I’m very honored that Profane was declared best movie for 2011 by Bad Lit. Thank you Mike Everleth! Check out Bad Lit a great site for all things underground film!

By Mike Everleth

Choosing Bad Lit: The Journal of Underground Film’s 2011 Movie of the Year came down to a near dead heat. There were two movies that came out this year filled with such grand ambition, artistry and skill that the decision almost came down to a tie before ultimately settling on the singular Movie of the Year tradition.

That movie this year is Usama Alshaibi‘s Profane, a spectacular triumph of uncompromising vision, extreme daring and intimate personal expression. There was simply no other film like it this year — underground or otherwise — and its only rival of sheer audacity of the past several years was last year’s Movie of the Year pick,Gravity Was Everywhere Back Then.

And yes, I did say there was almost a tie this year. The first runner-up is a film that achieved greatness for several different reasons than Profane‘s accomplishments.

But, before I get to that close runner-up, there’s even a third film that, in a weaker year, would have handily snagged the top spot:Jaimz Asmundson‘s magickal portrait of his father, The Magus.

Perhaps some might consider the adjective “dazzling” as too cliched and/or old-fashioned to use to describe a film, but it seems there’s hardly any other word to describe The Magus. This is a short film — a little over 10 minutes — with no dialogue that was originally reviewed at the very beginning of the year. However, Asmundson’s electric and beautifully crafted images of his father painting a doorway to another dimension were seared onto Bad Lit’s brain like a hot poker. In pure visual terms, this film weaves a potent spell.

The first runner-up to Bad Lit’s 2011 Movie of the Year is the powerhouse documentary Battle for Brooklyn, directed by Suki Hawley and Michael Galinsky.

Made over the course of seven years, Battle for Brooklyn takes the story of a local neighborhood struggle and transforms it into a politically-charged, bare knuckle slugfest of epic proportions.
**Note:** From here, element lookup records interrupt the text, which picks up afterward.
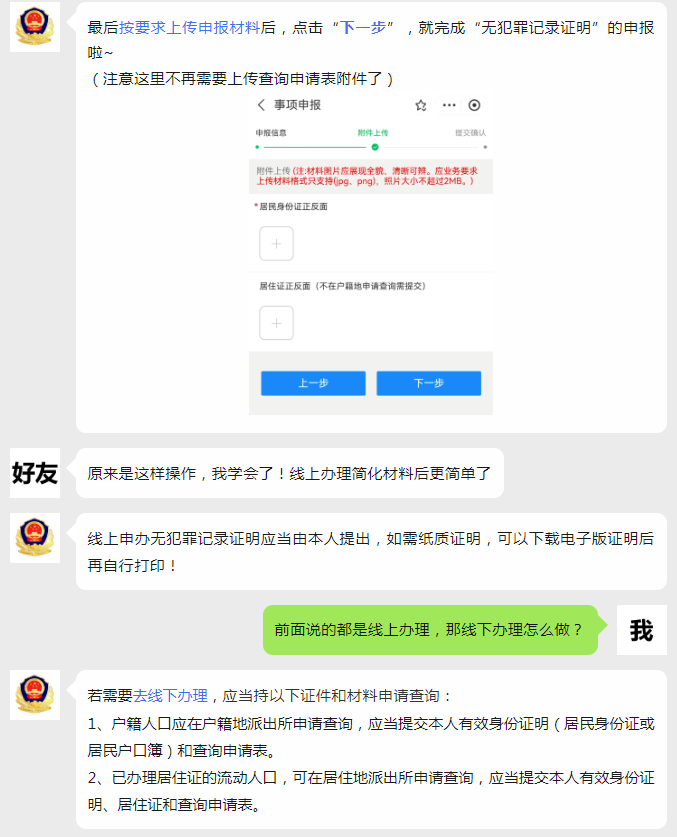Click the green bubble asking 线下办理怎么做
Viewport: 677px width, 837px height.
pyautogui.click(x=430, y=630)
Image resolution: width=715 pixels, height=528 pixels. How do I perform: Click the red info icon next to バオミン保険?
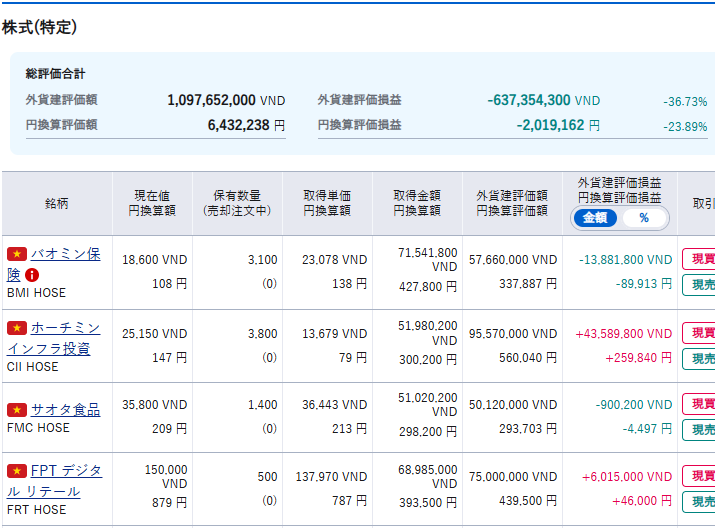[x=32, y=275]
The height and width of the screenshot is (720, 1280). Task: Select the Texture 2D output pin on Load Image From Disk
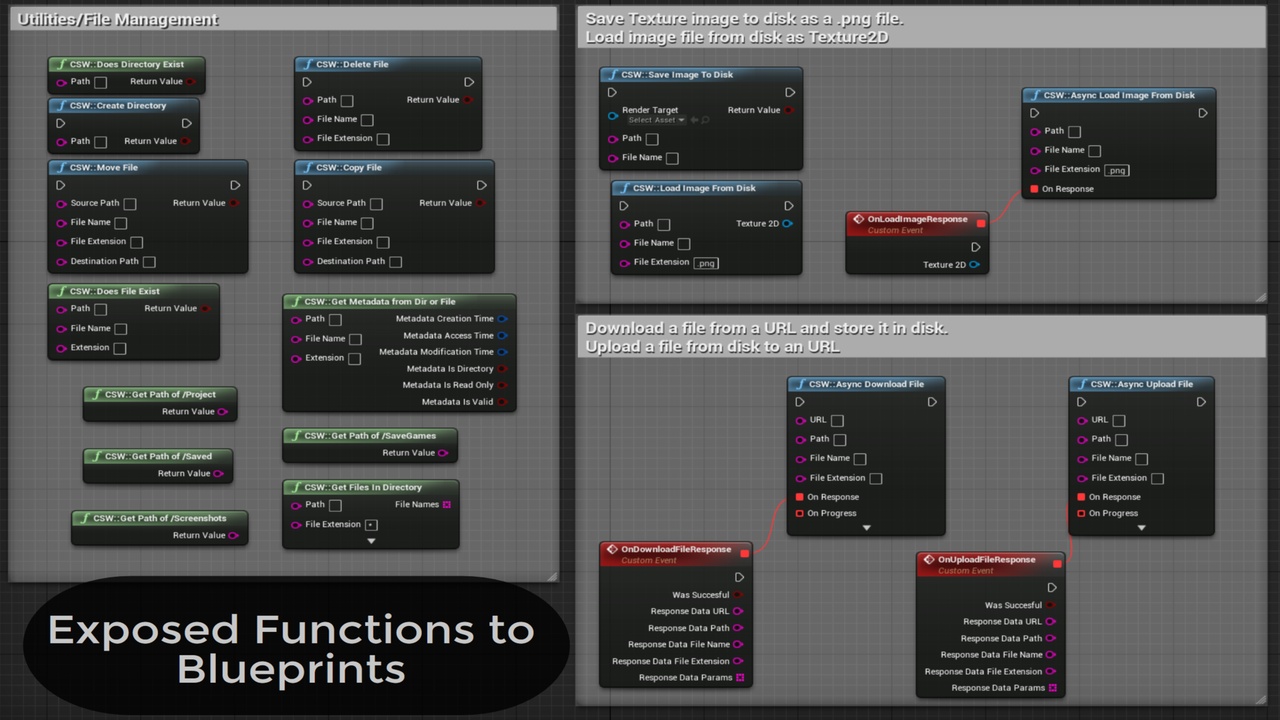pos(788,224)
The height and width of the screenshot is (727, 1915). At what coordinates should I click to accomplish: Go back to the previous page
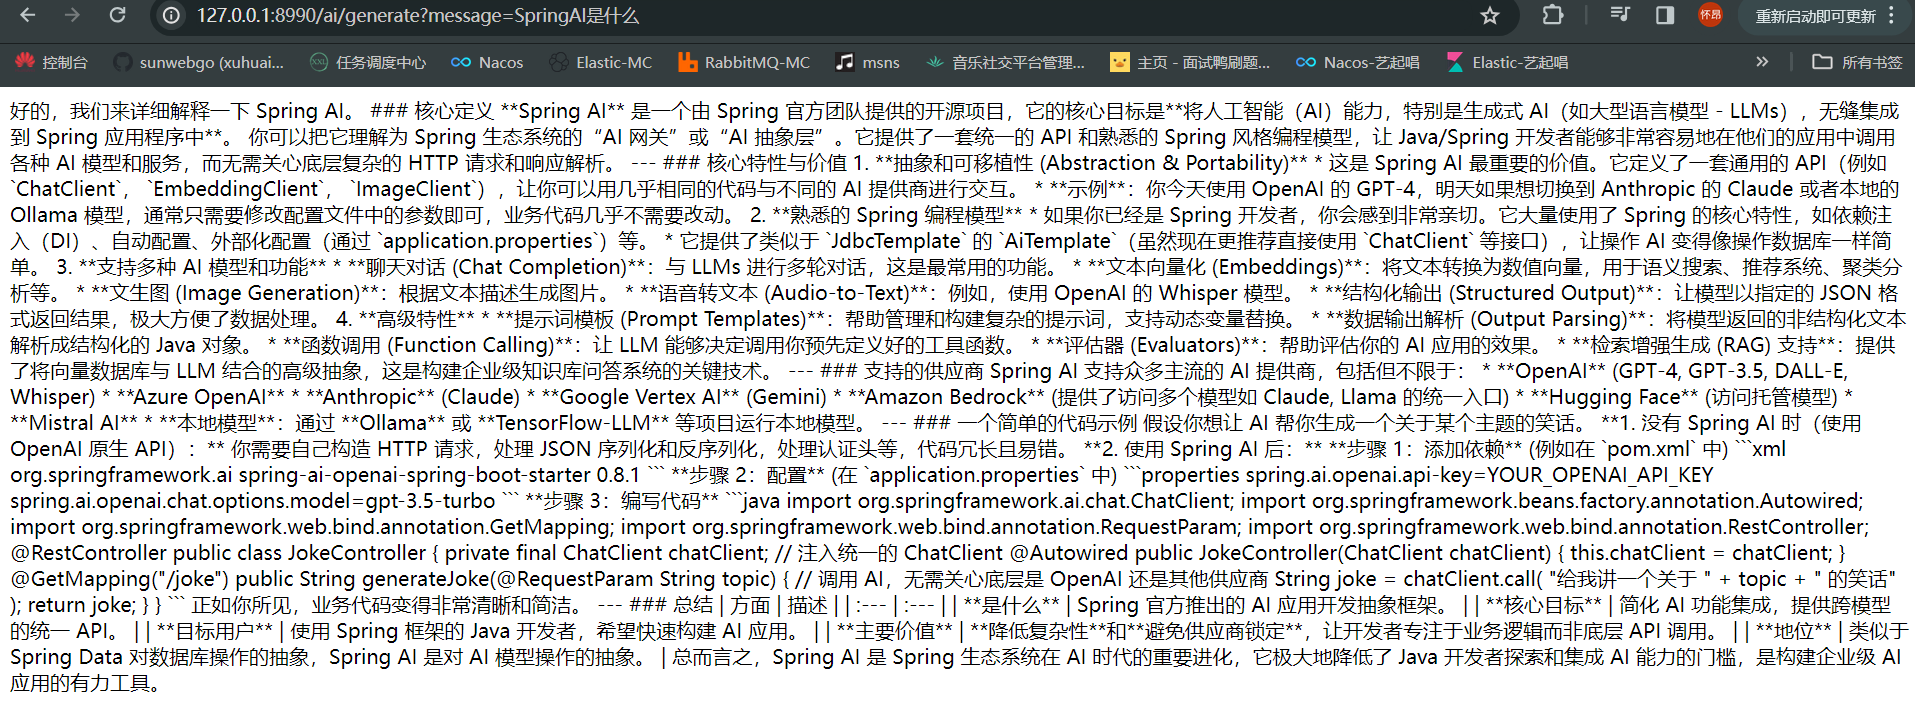(28, 15)
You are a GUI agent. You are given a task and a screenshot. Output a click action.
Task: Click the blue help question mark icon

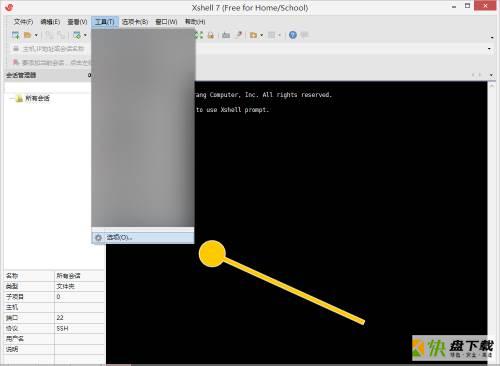pyautogui.click(x=293, y=35)
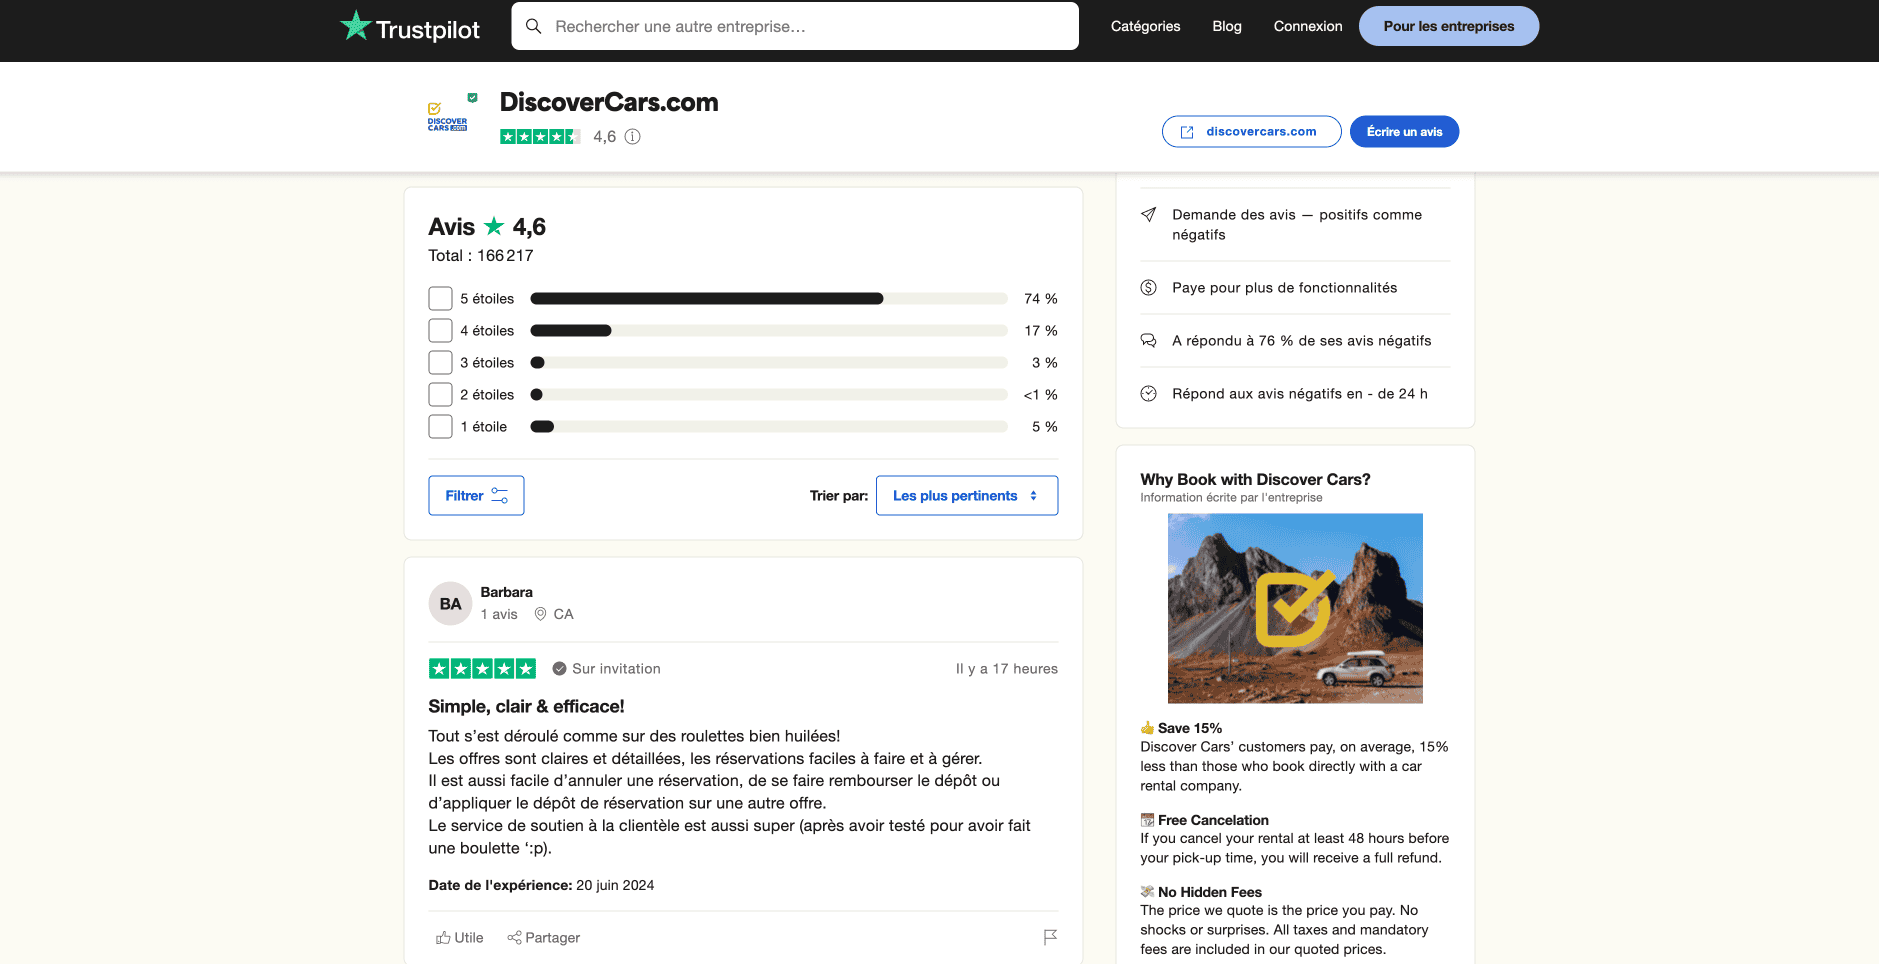Open the Catégories menu
The width and height of the screenshot is (1879, 964).
tap(1145, 26)
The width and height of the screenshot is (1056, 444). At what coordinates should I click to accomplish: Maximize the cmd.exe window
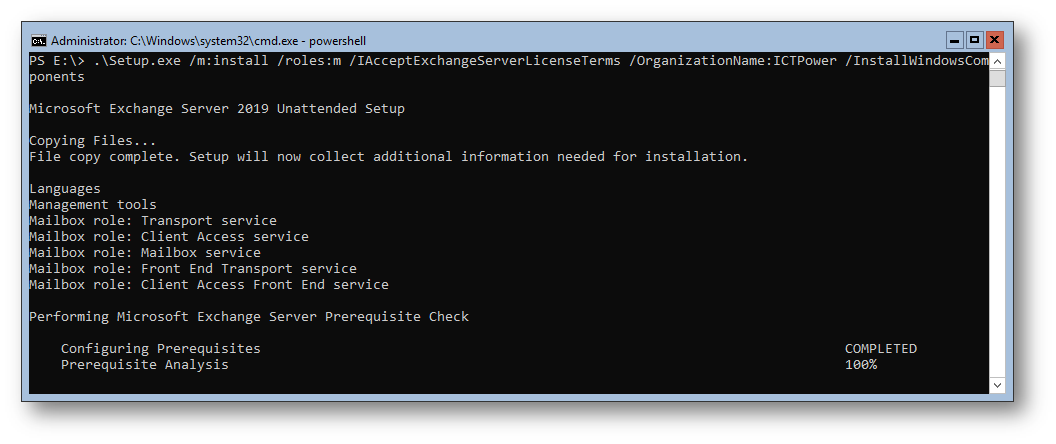coord(974,40)
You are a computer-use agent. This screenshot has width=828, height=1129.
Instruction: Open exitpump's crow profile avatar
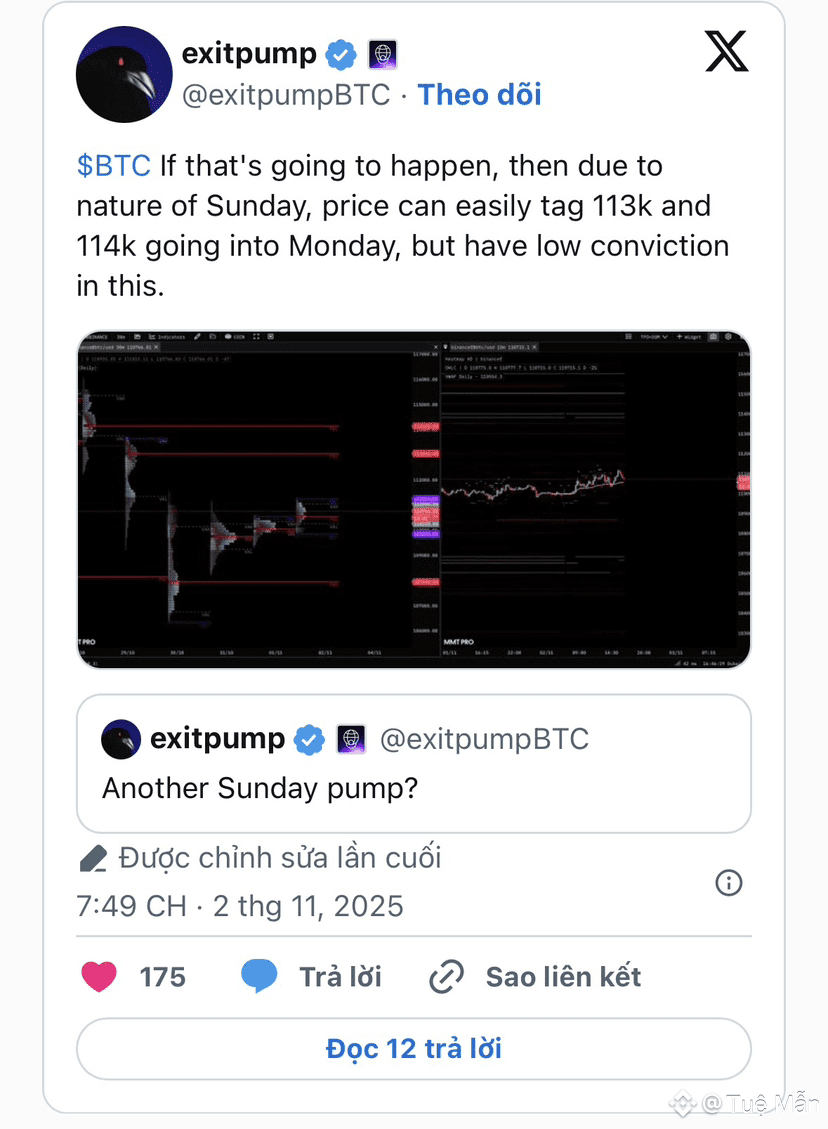click(x=124, y=75)
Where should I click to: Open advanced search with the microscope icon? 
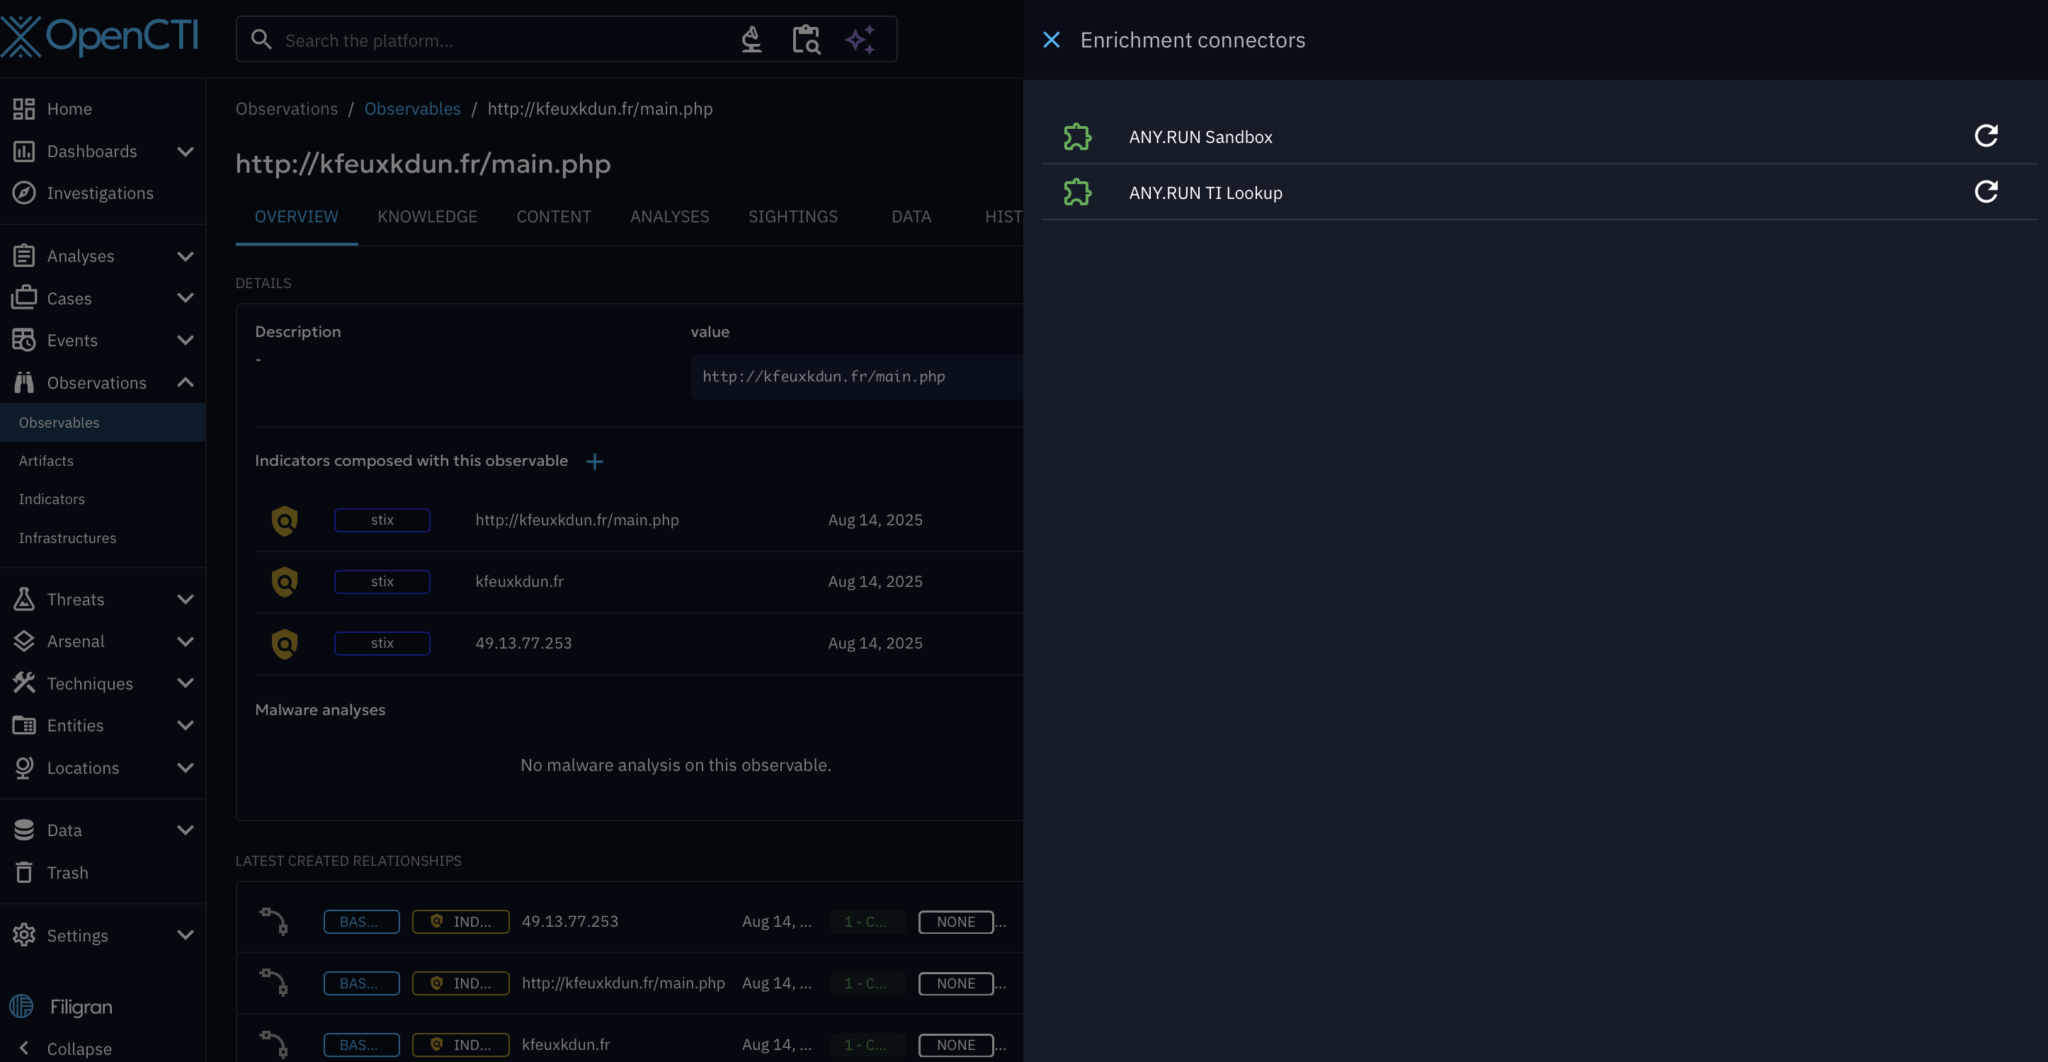tap(752, 39)
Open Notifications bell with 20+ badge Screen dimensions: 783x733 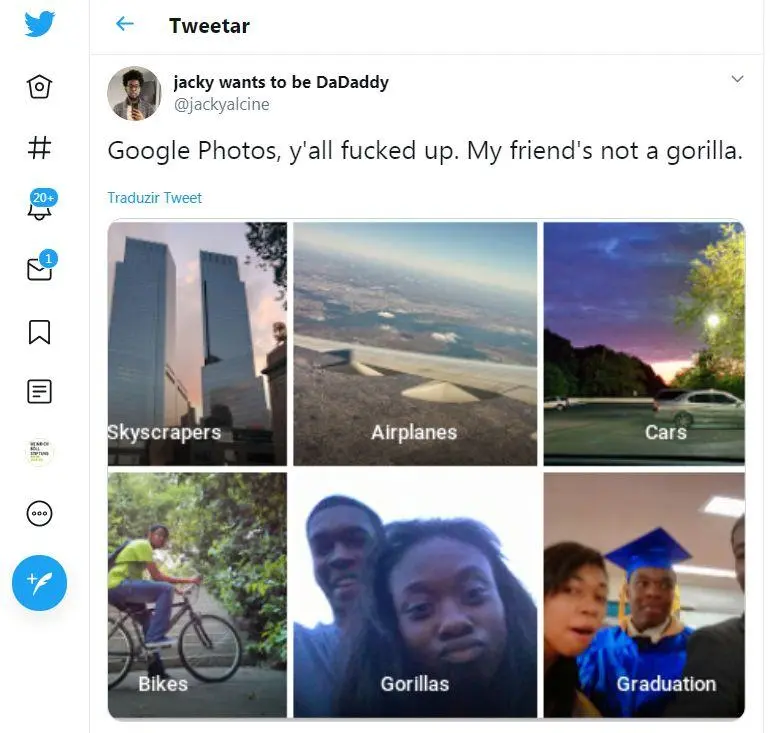click(x=40, y=208)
Not only that, in the form of Daniel Goldstein, the film gives us the perfect everyman hero to root for at its center. To describe it another way, this is a ’70s Sidney Lumet film made real.

Even more astounding, finished and on the festival and theater circuit in the spring and summer, Battle for Brooklyn now seems like a prescient instigator of the Occupy Wall Street movement that sprouted up in the autumn. If there ever were a film to inspire the seemingly powerless masses to rise up and fight back against big business and the politicians who lie in bed with them, it would be Battle for Brooklyn.

Profane is an activist film, too, of a different sort. It is a spiritually activist film.

The main character of Profane may be a female Muslim sex worker searching to engineer a “reverse exorcism,” but one can tell that this is filmmaker Alshaibi’s — a middle-aged husband and father — most personal film to date. Perhaps even moreso than his diary documentary Nice Bombs.

It would seem that getting back in touch with his Iraqi roots in Nice Bombs have sent Alshaibi on a spiritual quest that has culminated in Profane, which combines several motifs found throughout all his work throughout his career, particularly his sexually transgressive experimental films and his explorations of the outsider.

All of this combines into a thrilling, heady and complex stew of visual provocations, challenging assumptions of American Muslim identity and oblique character development. It is the rare film that can so perfectly combine themes of political, social, spiritual and personal anxiety and upheaval into a cohesive, exhilarating whole. Perhaps none of done so with such artistic grace as Alshaibi has done with Profane.

It is for those reasons that we name Profane as Bad Lit’s 2011 Movie of the Year.